Как отец попал на съемки сериала – отдельная история. При его склонности ко лжи нелегко восстановить его профессиональный путь по тем крохам, что у меня имеются, – полузабытым обрывкам разговоров с мамой, их переписке, мелким подробностям, которыми он делился с другими (знакомыми, друзьями, родителями), бумагам, найденным в его вещах, контрактам, неоплаченным счетам, любительским видеозаписям, маминому девичьему дневнику.
Точно я знаю лишь то, что вырос он в Озерном крае, на овцеферме в Уэсдейл-Хеде, помогал отцу разводить хердвиков
[3], а когда-нибудь унаследовал бы и землю, и скот. Но отец говорил, что “не уродился овчаром”, мол, он с детства понял, что не для этого создан. “Овчарами рождаются, – писал он однажды моей маме. – Если нет у тебя фермерской жилки лучше с этим не связыватся” (орфография и пунктуация оригинала сохранены).
Рос он домоседом, и учиться ему нравилось, а для сына фермера то и другое редкость; оценки по английскому и естествознанию были у него приличные. “Места у нас дивные, если тебе по душе запах овечьего помета и вечные дожди. По мне, так лучше гоняться в баре за красотками, чем шлепать по грязи за стадом тупых овец. И всякий в здравом уме со мной согласился бы, разве нет?” Школу он окончил неплохо, первым из Хардести поступил в университет.

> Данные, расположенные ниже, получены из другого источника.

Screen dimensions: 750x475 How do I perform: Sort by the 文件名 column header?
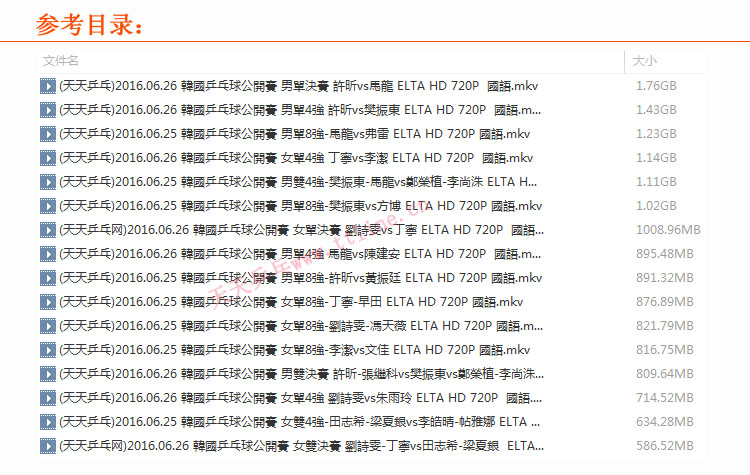point(61,61)
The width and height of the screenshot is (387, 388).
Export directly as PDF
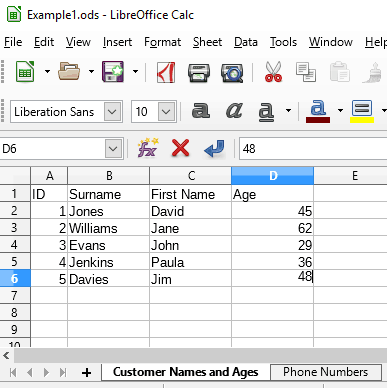tap(166, 72)
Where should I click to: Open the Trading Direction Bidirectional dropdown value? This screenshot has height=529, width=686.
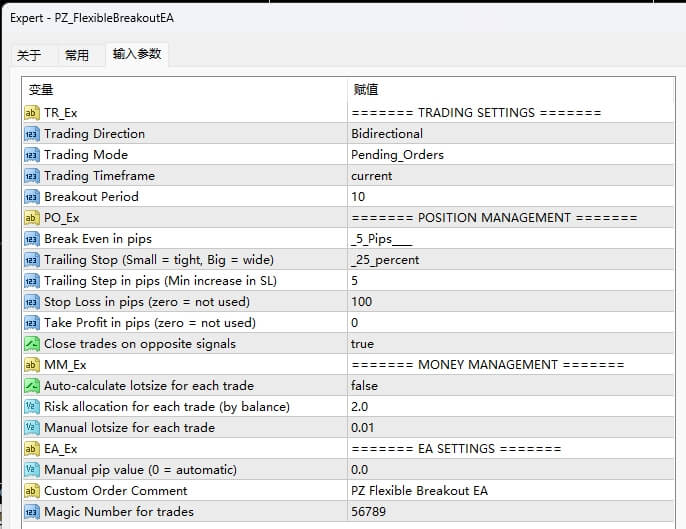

Он мечтал стать градостроителем, и его приняли в Вулверхэмптонский политех, на отделение архитектурного проектирования. Один из его рисунков того времени – вид воображаемого города с высоты птичьего полета, набросанный на кальке, – впечатляет и свидетельствует о загубленном даре. Летом, боясь показаться дома, он ездил на сбор помидоров, жил в фургонах с иностранными студентами. Такое житье ему, видно, было по душе. “Все они студенты-медики, в основном болгары, – писал он моей бабушке. – Приезжают каждое лето, пачкаются по локоть в томатном соке, ходят искусанные пчелами. Платят здесь прилично, если ты расторопный. Оплата сдельная, за вес собранного. Иностранцы стараются вовсю – сезонного заработка им хватает, чтобы оплатить год учебы в университете. За лето успеваешь с ними сдружиться, а они сегодня здесь, а завтра – нет. Все-таки жаль”.
Учебу он бросил в девятнадцать лет, по непонятным мне причинам, но оценки в ведомости были ниже среднего, наверняка он воспринял это как провал, как приговор своим способностям. Если бы ты видел хоть раз, как отец клеит обои, то понял бы, как основательно подходил он к любой работе, во всяком деле стремился к совершенству, однако для всех вокруг скорость была важнее качества, и, подозреваю, со временем это его сломило. Любой дар без признания глохнет. До двадцати одного года отец кочевал по центральным графствам, вкалывал за гроши то на одной, то на другой стройке.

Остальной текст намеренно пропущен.